== Excerpted data
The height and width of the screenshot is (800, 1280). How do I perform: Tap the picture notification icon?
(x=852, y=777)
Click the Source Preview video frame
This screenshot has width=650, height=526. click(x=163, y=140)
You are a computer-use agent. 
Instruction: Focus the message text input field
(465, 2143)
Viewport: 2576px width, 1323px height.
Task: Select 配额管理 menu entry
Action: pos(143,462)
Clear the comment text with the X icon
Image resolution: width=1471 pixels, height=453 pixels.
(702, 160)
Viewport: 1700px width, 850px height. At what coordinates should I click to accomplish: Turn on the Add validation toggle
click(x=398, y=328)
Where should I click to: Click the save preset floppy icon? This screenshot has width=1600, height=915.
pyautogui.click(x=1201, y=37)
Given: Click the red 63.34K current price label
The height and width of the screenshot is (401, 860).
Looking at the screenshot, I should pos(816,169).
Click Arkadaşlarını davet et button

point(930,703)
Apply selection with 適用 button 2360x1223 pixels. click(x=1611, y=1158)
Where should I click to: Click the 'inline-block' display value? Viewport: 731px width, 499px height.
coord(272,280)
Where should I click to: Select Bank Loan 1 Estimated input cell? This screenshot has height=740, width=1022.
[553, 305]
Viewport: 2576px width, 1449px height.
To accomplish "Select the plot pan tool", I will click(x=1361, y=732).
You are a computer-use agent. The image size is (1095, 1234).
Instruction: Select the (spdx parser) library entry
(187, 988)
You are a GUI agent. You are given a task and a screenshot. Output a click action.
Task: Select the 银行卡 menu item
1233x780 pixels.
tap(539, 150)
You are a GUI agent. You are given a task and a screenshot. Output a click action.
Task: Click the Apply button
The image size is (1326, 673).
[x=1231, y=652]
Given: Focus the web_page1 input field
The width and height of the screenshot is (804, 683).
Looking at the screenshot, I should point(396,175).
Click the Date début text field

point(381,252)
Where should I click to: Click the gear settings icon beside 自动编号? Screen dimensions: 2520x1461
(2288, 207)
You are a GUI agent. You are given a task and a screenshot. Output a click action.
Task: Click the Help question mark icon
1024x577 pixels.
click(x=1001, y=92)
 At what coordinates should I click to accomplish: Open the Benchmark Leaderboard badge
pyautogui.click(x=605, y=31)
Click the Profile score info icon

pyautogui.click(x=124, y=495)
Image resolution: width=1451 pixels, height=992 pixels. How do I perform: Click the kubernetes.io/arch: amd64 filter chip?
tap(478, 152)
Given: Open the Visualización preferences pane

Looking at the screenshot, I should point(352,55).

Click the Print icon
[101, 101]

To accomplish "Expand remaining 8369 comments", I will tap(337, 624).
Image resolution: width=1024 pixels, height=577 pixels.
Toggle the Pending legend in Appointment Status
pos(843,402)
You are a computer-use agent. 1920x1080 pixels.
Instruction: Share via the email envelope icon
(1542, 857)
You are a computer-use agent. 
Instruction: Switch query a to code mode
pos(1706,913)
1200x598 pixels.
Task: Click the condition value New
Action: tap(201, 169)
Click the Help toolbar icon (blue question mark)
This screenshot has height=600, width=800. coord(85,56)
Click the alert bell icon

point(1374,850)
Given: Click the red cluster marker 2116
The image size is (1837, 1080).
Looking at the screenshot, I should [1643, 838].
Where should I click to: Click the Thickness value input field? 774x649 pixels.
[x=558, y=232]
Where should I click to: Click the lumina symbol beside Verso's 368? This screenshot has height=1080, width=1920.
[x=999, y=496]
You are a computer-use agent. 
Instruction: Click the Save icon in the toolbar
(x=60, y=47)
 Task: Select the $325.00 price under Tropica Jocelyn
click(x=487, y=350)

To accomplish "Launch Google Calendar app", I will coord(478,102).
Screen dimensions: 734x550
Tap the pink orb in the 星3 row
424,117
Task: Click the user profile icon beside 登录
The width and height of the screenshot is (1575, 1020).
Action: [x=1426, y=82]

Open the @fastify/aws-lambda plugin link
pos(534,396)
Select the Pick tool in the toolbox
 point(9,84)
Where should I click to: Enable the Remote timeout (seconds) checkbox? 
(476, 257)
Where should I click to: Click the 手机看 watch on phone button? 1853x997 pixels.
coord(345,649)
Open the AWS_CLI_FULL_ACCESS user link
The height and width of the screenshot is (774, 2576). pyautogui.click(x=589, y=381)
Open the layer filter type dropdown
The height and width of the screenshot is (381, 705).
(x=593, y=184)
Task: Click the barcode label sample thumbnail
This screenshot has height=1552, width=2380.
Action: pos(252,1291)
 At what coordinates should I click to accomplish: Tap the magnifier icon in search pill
====
:: Task brief ::
Copy every one of the records above line for line, with no changes.

:: Output of the task ::
The height and width of the screenshot is (800, 1280). How do I perform: Tap the picture notification icon?
(x=852, y=777)
Click the Source Preview video frame
This screenshot has width=650, height=526. click(x=163, y=140)
You are a computer-use agent. 
Instruction: Focus the message text input field
(465, 2143)
Viewport: 2576px width, 1323px height.
Task: Select 配额管理 menu entry
Action: pos(143,462)
Clear the comment text with the X icon
Image resolution: width=1471 pixels, height=453 pixels.
(702, 160)
Viewport: 1700px width, 850px height. At what coordinates should I click to accomplish: Turn on the Add validation toggle
click(x=398, y=328)
Where should I click to: Click the save preset floppy icon? This screenshot has width=1600, height=915.
pyautogui.click(x=1201, y=37)
Given: Click the red 63.34K current price label
The height and width of the screenshot is (401, 860).
Looking at the screenshot, I should pos(816,169).
Click Arkadaşlarını davet et button

point(930,703)
Apply selection with 適用 button 2360x1223 pixels. click(x=1611, y=1158)
Where should I click to: Click the 'inline-block' display value? Viewport: 731px width, 499px height.
coord(272,280)
Where should I click to: Select Bank Loan 1 Estimated input cell? This screenshot has height=740, width=1022.
[553, 305]
Viewport: 2576px width, 1449px height.
To accomplish "Select the plot pan tool", I will click(x=1361, y=732).
You are a computer-use agent. The image size is (1095, 1234).
Instruction: Select the (spdx parser) library entry
(187, 988)
You are a GUI agent. You are given a task and a screenshot. Output a click action.
Task: Select the 银行卡 menu item
1233x780 pixels.
tap(539, 150)
You are a GUI agent. You are given a task and a screenshot. Output a click action.
Task: Click the Apply button
The image size is (1326, 673).
[x=1231, y=652]
Given: Focus the web_page1 input field
The width and height of the screenshot is (804, 683).
Looking at the screenshot, I should point(396,175).
Click the Date début text field

point(381,252)
Where should I click to: Click the gear settings icon beside 自动编号? Screen dimensions: 2520x1461
(2288, 207)
You are a GUI agent. You are given a task and a screenshot. Output a click action.
Task: Click the Help question mark icon
1024x577 pixels.
click(x=1001, y=92)
 At what coordinates should I click to accomplish: Open the Benchmark Leaderboard badge
pyautogui.click(x=605, y=31)
Click the Profile score info icon

pyautogui.click(x=124, y=495)
Image resolution: width=1451 pixels, height=992 pixels. How do I perform: Click the kubernetes.io/arch: amd64 filter chip?
tap(478, 152)
Given: Open the Visualización preferences pane

Looking at the screenshot, I should point(352,55).

Click the Print icon
[101, 101]

To accomplish "Expand remaining 8369 comments", I will tap(337, 624).
Image resolution: width=1024 pixels, height=577 pixels.
Toggle the Pending legend in Appointment Status
pos(843,402)
You are a computer-use agent. 1920x1080 pixels.
Instruction: Share via the email envelope icon
(1542, 857)
You are a computer-use agent. 
Instruction: Switch query a to code mode
pos(1706,913)
1200x598 pixels.
Task: Click the condition value New
Action: tap(201, 169)
Click the Help toolbar icon (blue question mark)
This screenshot has height=600, width=800. coord(85,56)
Click the alert bell icon

point(1374,850)
Given: Click the red cluster marker 2116
The image size is (1837, 1080).
Looking at the screenshot, I should [1643, 838].
Where should I click to: Click the Thickness value input field? 774x649 pixels.
[x=558, y=232]
Where should I click to: Click the lumina symbol beside Verso's 368? This screenshot has height=1080, width=1920.
[x=999, y=496]
You are a computer-use agent. 
Instruction: Click the Save icon in the toolbar
(x=60, y=47)
 Task: Select the $325.00 price under Tropica Jocelyn
click(x=487, y=350)

To accomplish "Launch Google Calendar app", I will coord(478,102).
Screen dimensions: 734x550
Tap the pink orb in the 星3 row
424,117
Task: Click the user profile icon beside 登录
The width and height of the screenshot is (1575, 1020).
Action: [x=1426, y=82]

Open the @fastify/aws-lambda plugin link
pos(534,396)
Select the Pick tool in the toolbox
 point(9,84)
Where should I click to: Enable the Remote timeout (seconds) checkbox? 
(476, 257)
Where should I click to: Click the 手机看 watch on phone button? 1853x997 pixels.
coord(345,649)
Open the AWS_CLI_FULL_ACCESS user link
The height and width of the screenshot is (774, 2576). pyautogui.click(x=589, y=381)
Open the layer filter type dropdown
The height and width of the screenshot is (381, 705).
(x=593, y=184)
Task: Click the barcode label sample thumbnail
This screenshot has height=1552, width=2380.
Action: pos(252,1291)
 At what coordinates should I click to accomplish: Tap the magnifier icon in search pill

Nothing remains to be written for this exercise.